**Work order:** When you spot the word "computer" in a line of the data below, copy that line.

(Saved data entries)
-- Opening Marker --
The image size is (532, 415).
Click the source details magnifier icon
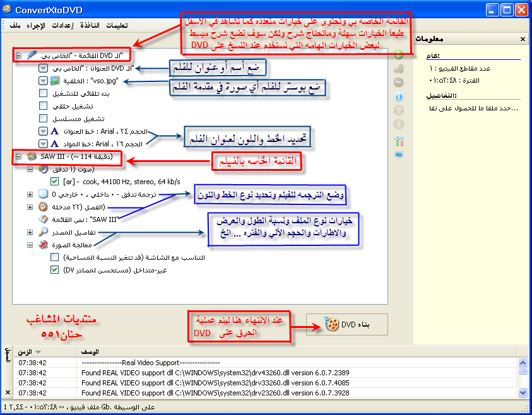[43, 233]
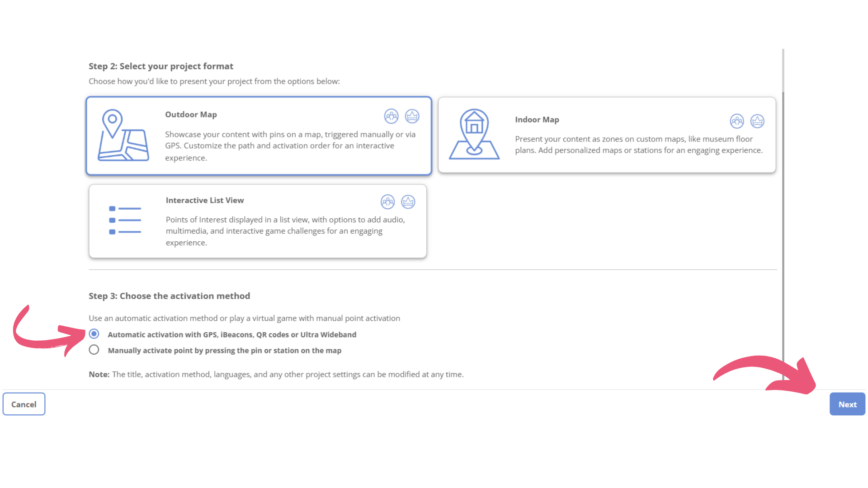Viewport: 868px width, 488px height.
Task: Select Manually activate point radio button
Action: 94,350
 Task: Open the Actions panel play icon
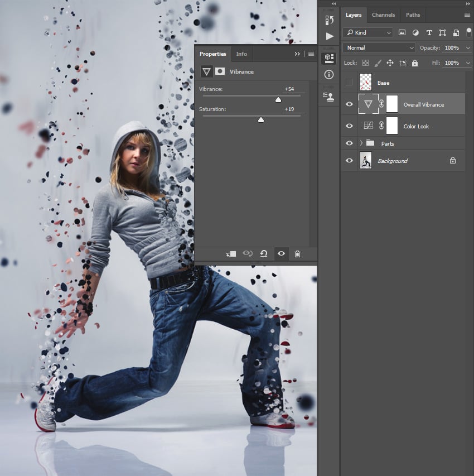pyautogui.click(x=329, y=36)
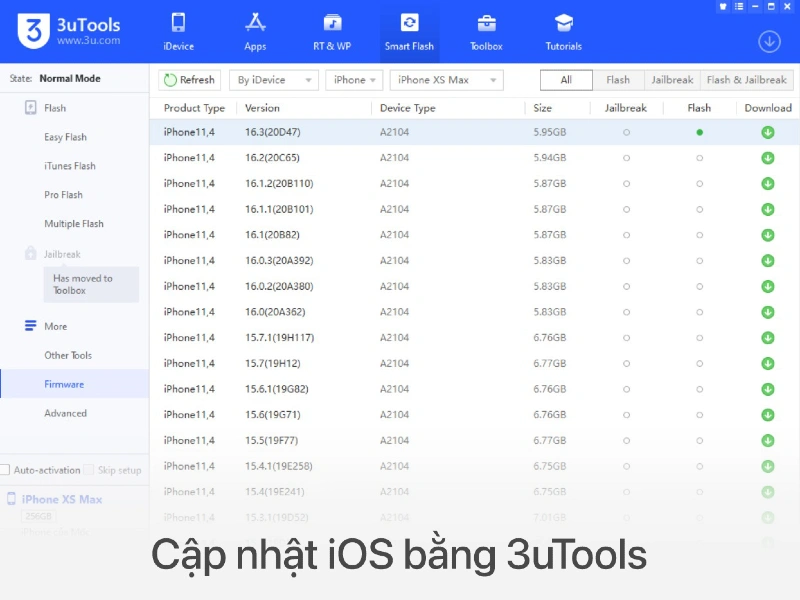Expand the iPhone XS Max model dropdown
800x600 pixels.
[446, 80]

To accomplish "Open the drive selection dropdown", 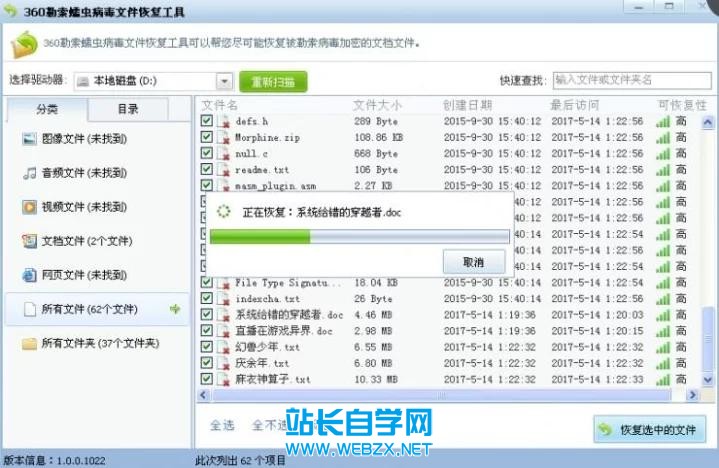I will tap(224, 80).
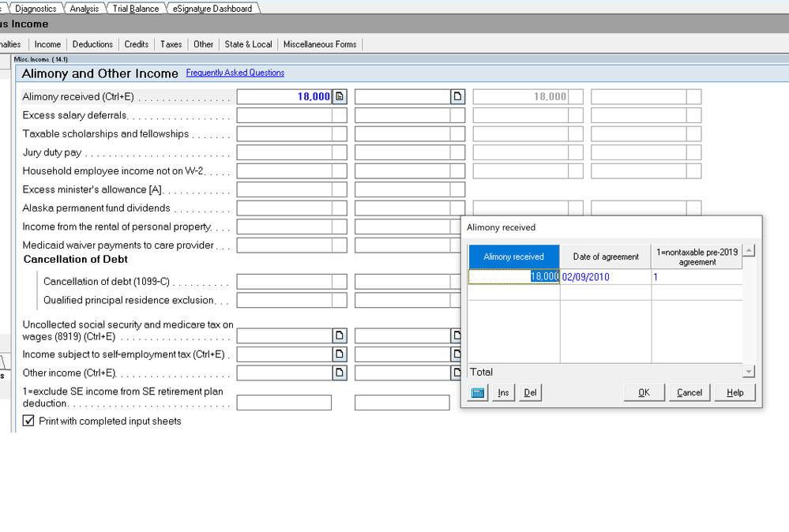789x532 pixels.
Task: Switch to the Trial Balance tab
Action: click(135, 9)
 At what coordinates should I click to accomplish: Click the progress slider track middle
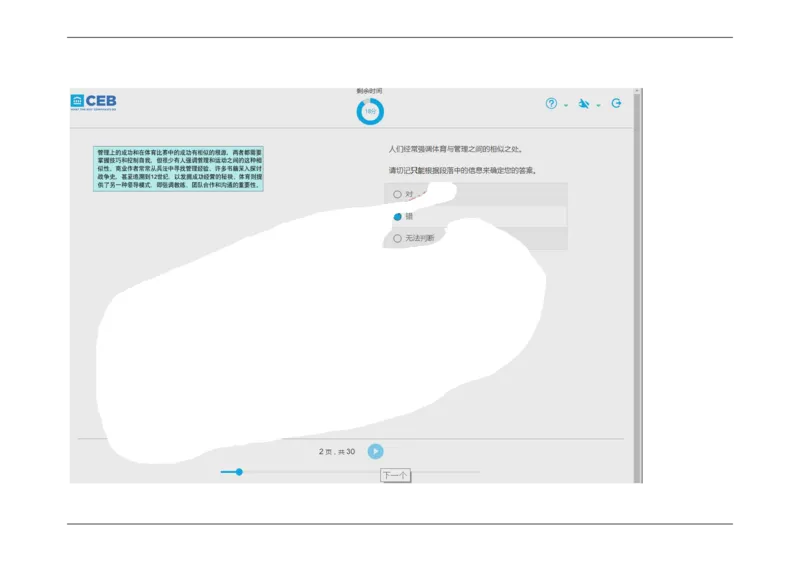(350, 471)
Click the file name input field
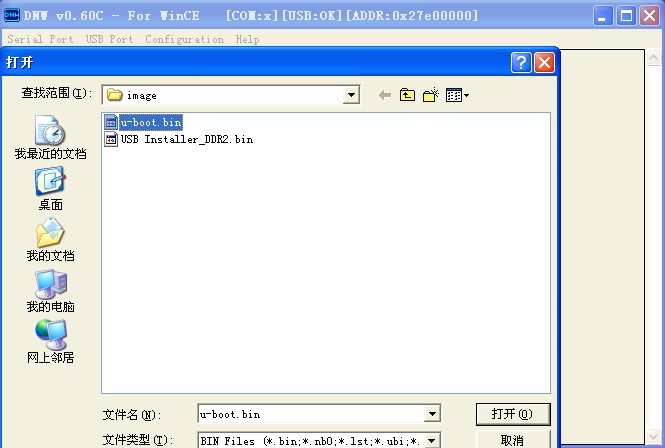The height and width of the screenshot is (448, 665). (311, 414)
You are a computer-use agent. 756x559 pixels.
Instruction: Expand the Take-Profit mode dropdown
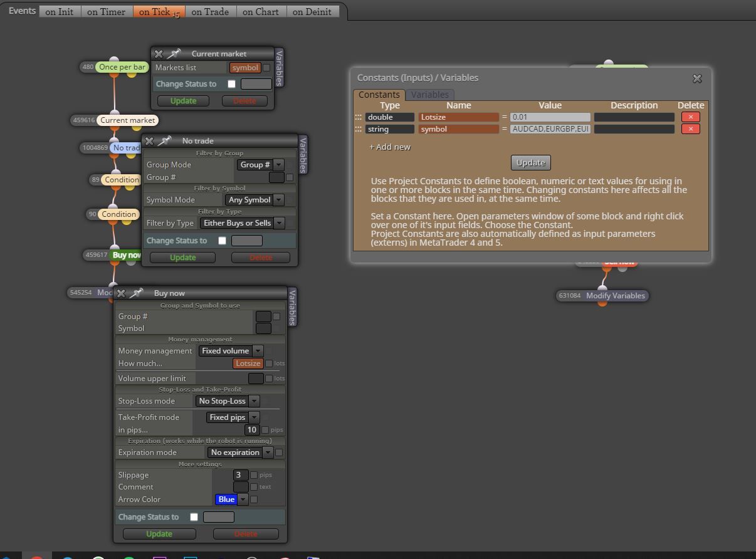pyautogui.click(x=233, y=417)
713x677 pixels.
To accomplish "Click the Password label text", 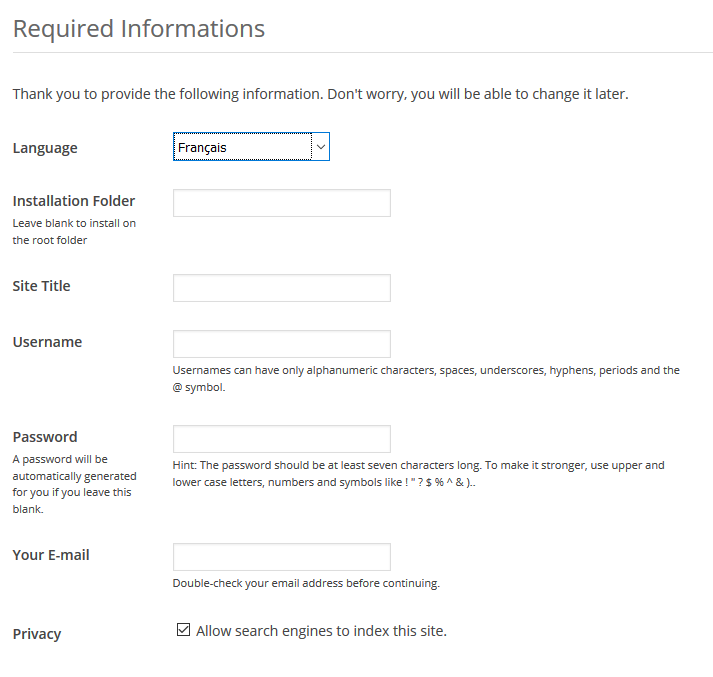I will [x=45, y=437].
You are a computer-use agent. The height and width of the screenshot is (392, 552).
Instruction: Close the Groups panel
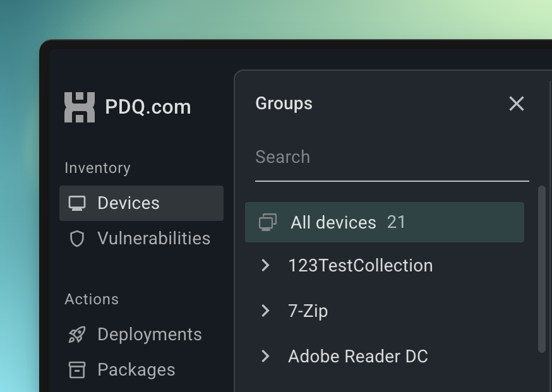pyautogui.click(x=517, y=104)
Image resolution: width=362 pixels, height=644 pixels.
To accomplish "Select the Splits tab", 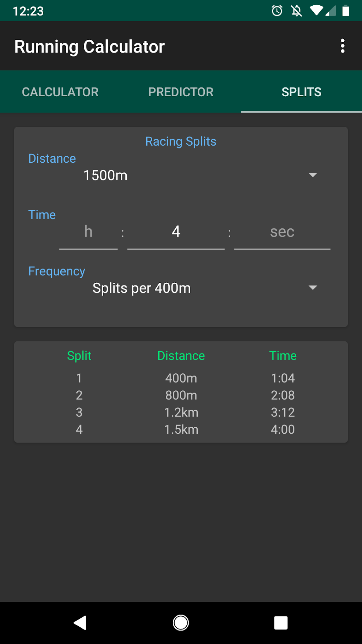I will [301, 92].
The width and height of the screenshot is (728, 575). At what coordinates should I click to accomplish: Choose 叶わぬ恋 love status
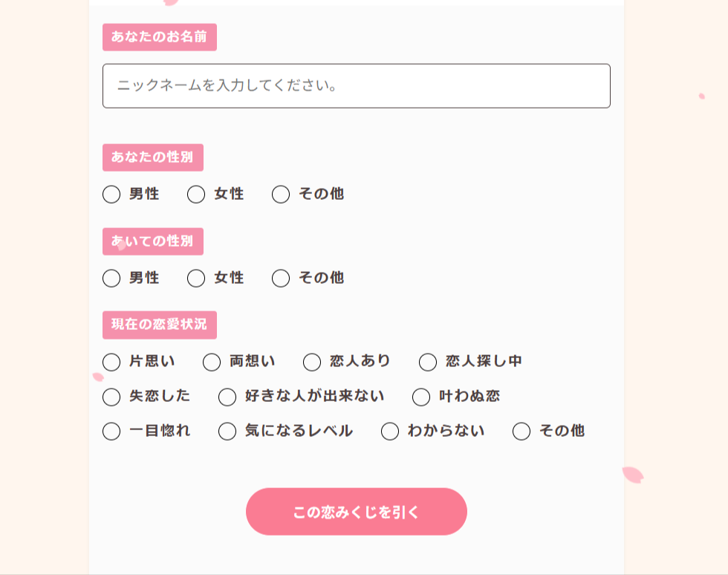[x=421, y=397]
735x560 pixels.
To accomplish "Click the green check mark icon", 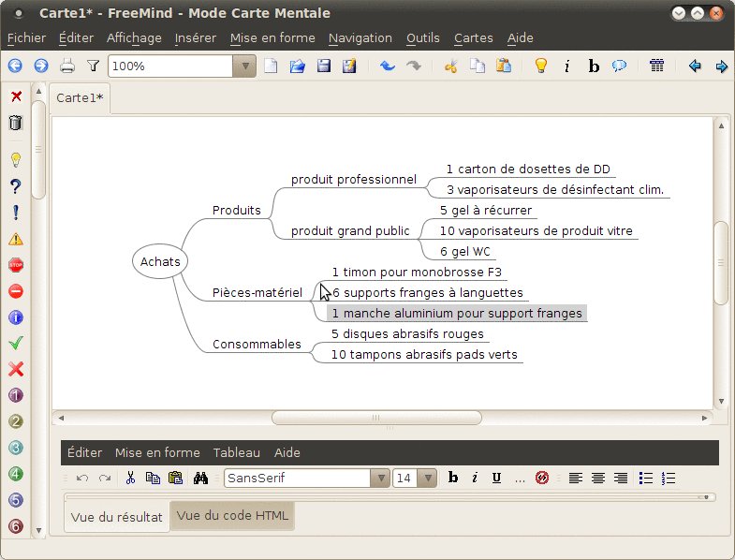I will tap(16, 343).
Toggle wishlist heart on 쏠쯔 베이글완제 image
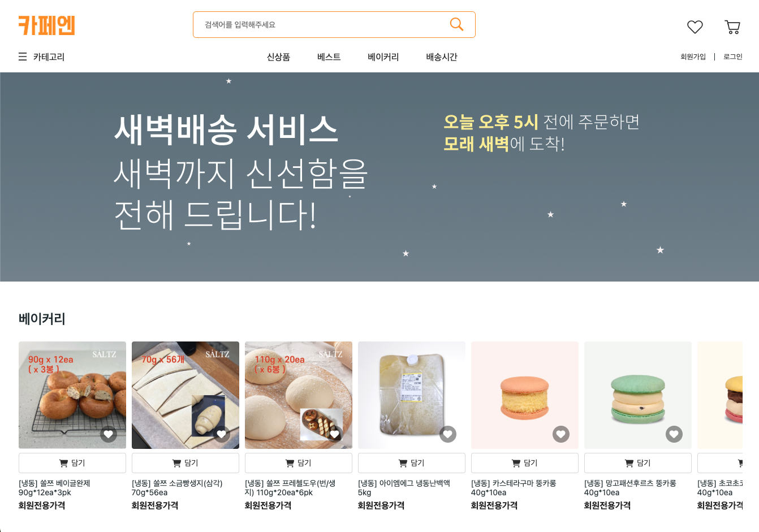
-- Closing Marker --
**Solution below:**
You are a computer-use agent. 756x559 pixels.
You are a computer-use agent. The height and width of the screenshot is (392, 552).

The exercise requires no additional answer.